> [Testo fornito]:
Il turismo al Lido, ci ha spiegato Baldescu, prende piede con l'avvento delle teorie igieniste sull'influsso positivo che i bagni e il sole avrebbero sulla salute. All'inizio, invece, i soggiorni erano solo giornalieri, e l'isola era in sostanza solo una propaggine di mete artisticamente più interessanti, una piacevole pausa sotto il sole che preludeva al ritorno al turismo culturale. Con il passare del tempo, però, urbanisticamente il Lido si è trasformato in una destinazione vacanziera a tutti gli effetti, e non è stato neppure un processo troppo lento. E così sono nati i grandi alberghi, dove soggiornava la crema della buona società, italiana e straniera. È quello il Lido in cui Thomas Mann ambienta Morte a Venezia, un romanzo in cui emergono con potenza i contrasti che da sempre caratterizzano questo luogo sospeso nel tempo.

Quando si desiderava trasportarsi dall'oggi al domani in un'aura incomparabile, meravigliosa, fiabesca, dove si andava? Ma era chiaro Thomas Mann

Oltre alla moda salutista, un ruolo importante per il cambiamento urbanistico del Lido lo ebbe la moda delle vacanze in Riviera: "È una moda - spiega Baldescu - che segue l'esempio di altri paesi europei, dall'Inghilterra alla Francia alla Spagna. I primi bagni al lido sono organizzati sistematicamente a partire dagli ultimi anni del regno austriaco, dal 1857. L'artefice è peraltro un imprenditore di Pellestrina, Giovanni Busetto, che comincia a lavorare sulle fortificazioni; poi con il Regno d'Italia cambiano diversi tipi di stabilimenti e verso la fine dell'Ottocento, grazie al lavoro di una cordata di imprenditori, si mette in atto tutto un giro di lottizzazioni che danno un nuovo volto urbanistico all'isola". Prima molti terreni erano di proprietà dei padri armeni mechitaristi (gli stessi dell'isola di San Lazzaro degli Armeni), che li vendettero solo all'inizio del Novecento: da allora l'isola è caratterizzata da un assetto simile a quello che vediamo adesso nella parte sinistra, da Santa Maria Elisabetta al mare. La parte destra, invece, aveva assunto una precisa connotazione urbanistica già qualche anno prima, ispirandosi ai precetti della città giardino: in questo contesto è stato edificato l'Hotel des Bains, quello dove aveva soggiornato il Gustav von Aschenbach di Mann, costruito nel 1900 di fronte alla Società Civile Bagni Lido. Con questo hotel, e con l'Excelsior, nato otto anni dopo, si consolida definitivamente il processo di urbanizzazione dell'isola.

> [Dati estratti]:
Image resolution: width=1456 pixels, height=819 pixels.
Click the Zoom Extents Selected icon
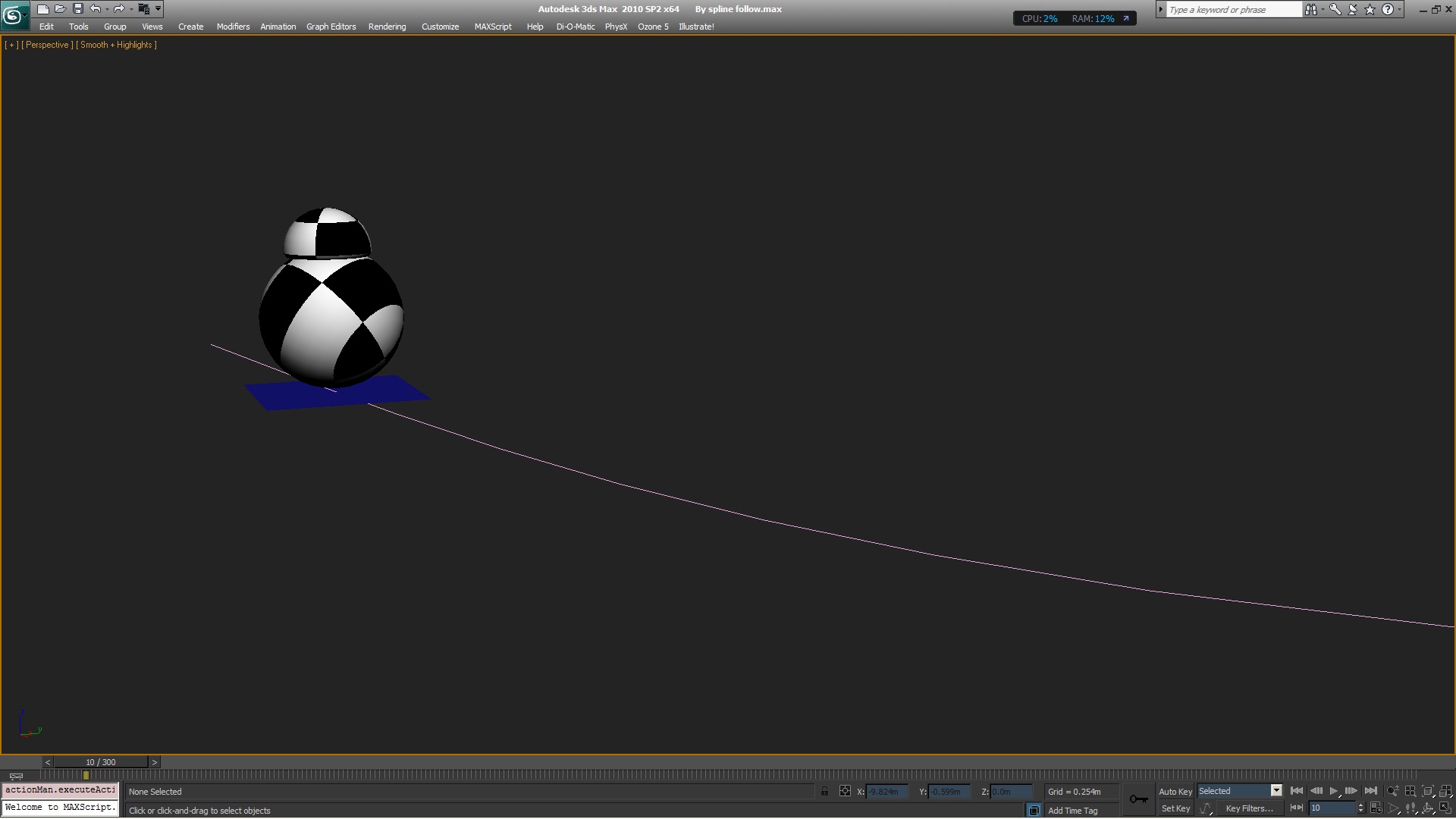click(x=1427, y=791)
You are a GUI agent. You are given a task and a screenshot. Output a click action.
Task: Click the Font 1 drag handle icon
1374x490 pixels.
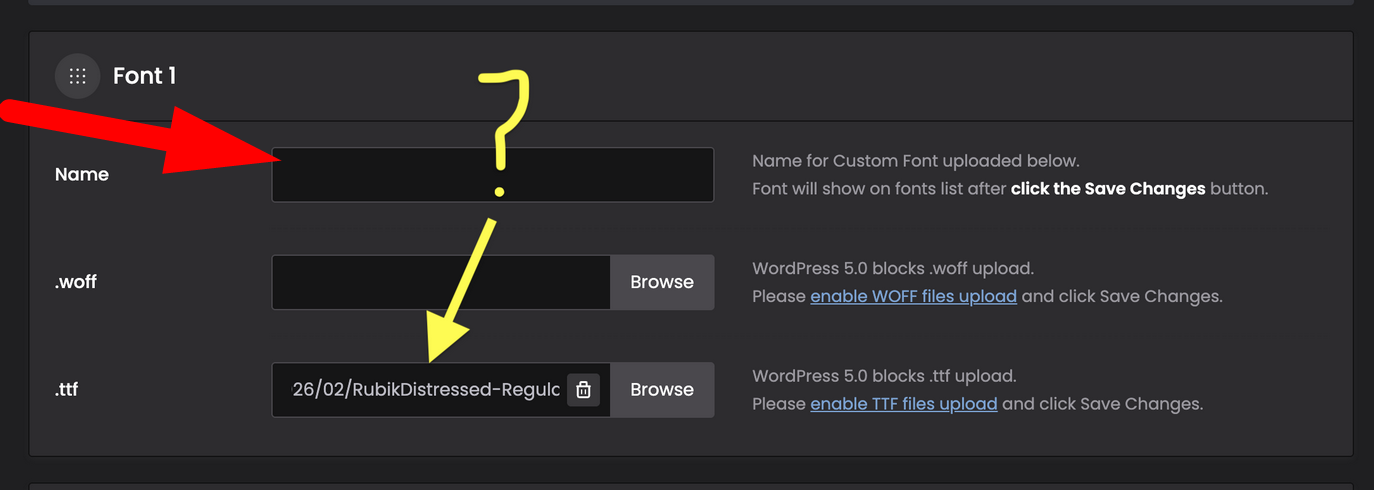(77, 76)
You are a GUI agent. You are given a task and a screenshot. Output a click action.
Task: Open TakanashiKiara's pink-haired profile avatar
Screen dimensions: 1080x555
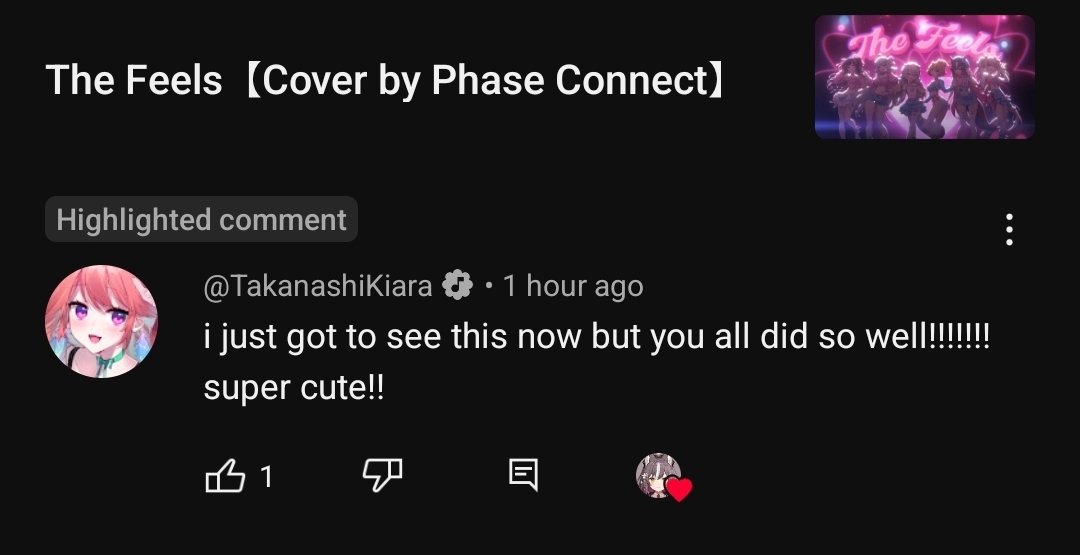click(101, 321)
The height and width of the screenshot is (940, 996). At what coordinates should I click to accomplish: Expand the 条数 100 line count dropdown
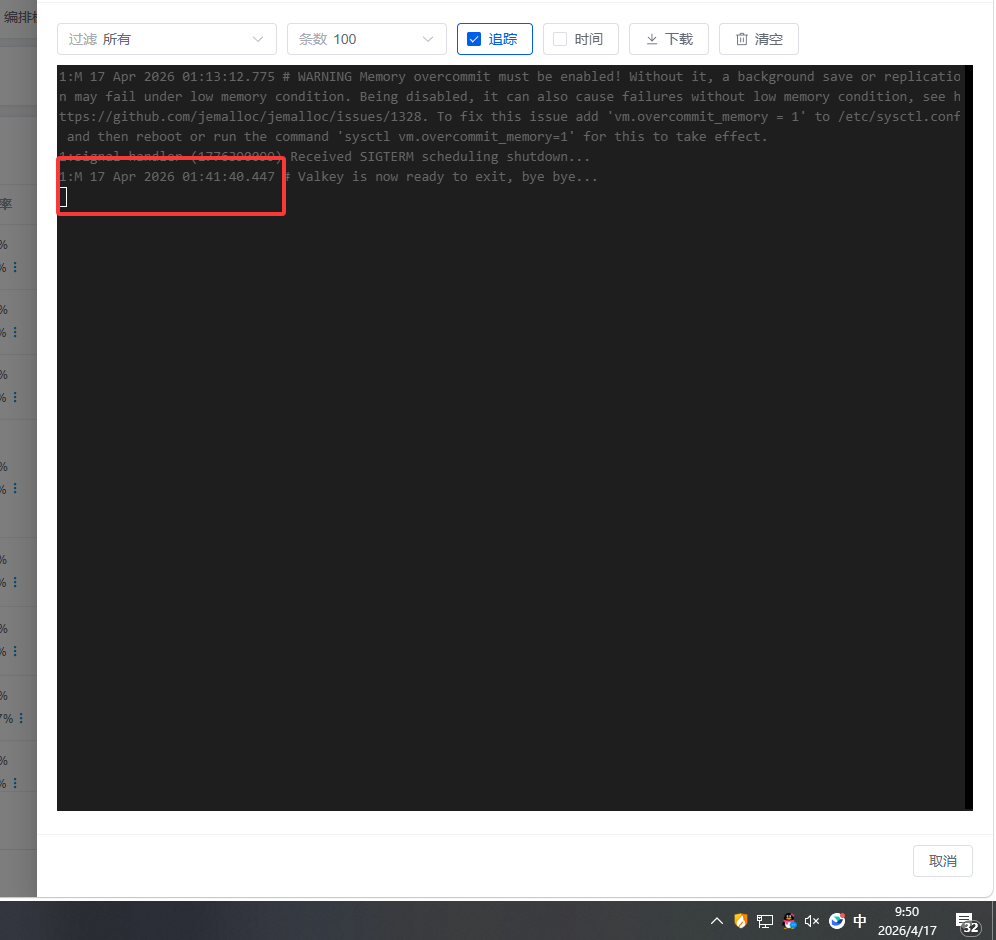coord(366,39)
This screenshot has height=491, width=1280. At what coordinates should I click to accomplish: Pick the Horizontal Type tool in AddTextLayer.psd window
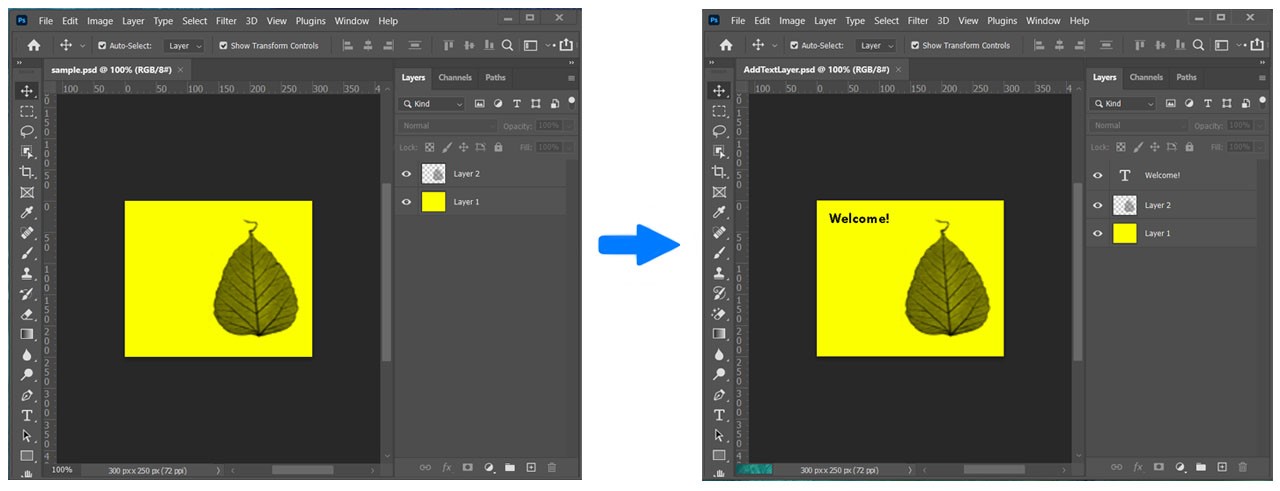719,415
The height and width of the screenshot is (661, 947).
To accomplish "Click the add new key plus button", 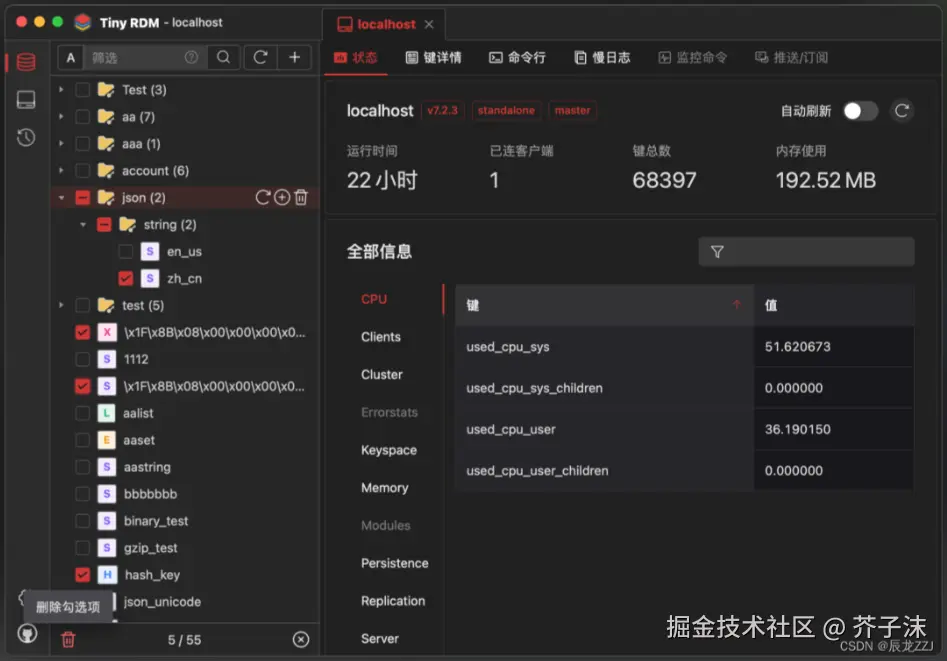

> [Compiti]:
1. Rispondi in base al testo sul turismo al Lido:
(a) Da quale anno i primi bagni al Lido sono organizzati sistematicamente?
(b) Chi vendette i terreni all'inizio del Novecento?
(c) Quanti anni dopo l'Hotel des Bains nacque l'Excelsior?
2. Per favore, riscrivi la parte del testo sul turismo al Lido che si apre con le parole contenenti "Il turismo al" e si chiude con "sospeso nel tempo.", mettendo "hotel" al posto di "alberghi".
I record provengono da una fonte diversa.

> [Soluzioni dei compiti]:
1.
(a) Dal 1857.
(b) I padri armeni mechitaristi.
(c) Otto anni dopo.

2.
Il turismo al Lido, ci ha spiegato Baldescu, prende piede con l'avvento delle teorie igieniste sull'influsso positivo che i bagni e il sole avrebbero sulla salute. All'inizio, invece, i soggiorni erano solo giornalieri, e l'isola era in sostanza solo una propaggine di mete artisticamente più interessanti, una piacevole pausa sotto il sole che preludeva al ritorno al turismo culturale. Con il passare del tempo, però, urbanisticamente il Lido si è trasformato in una destinazione vacanziera a tutti gli effetti, e non è stato neppure un processo troppo lento. E così sono nati i grandi hotel, dove soggiornava la crema della buona società, italiana e straniera. È quello il Lido in cui Thomas Mann ambienta Morte a Venezia, un romanzo in cui emergono con potenza i contrasti che da sempre caratterizzano questo luogo sospeso nel tempo.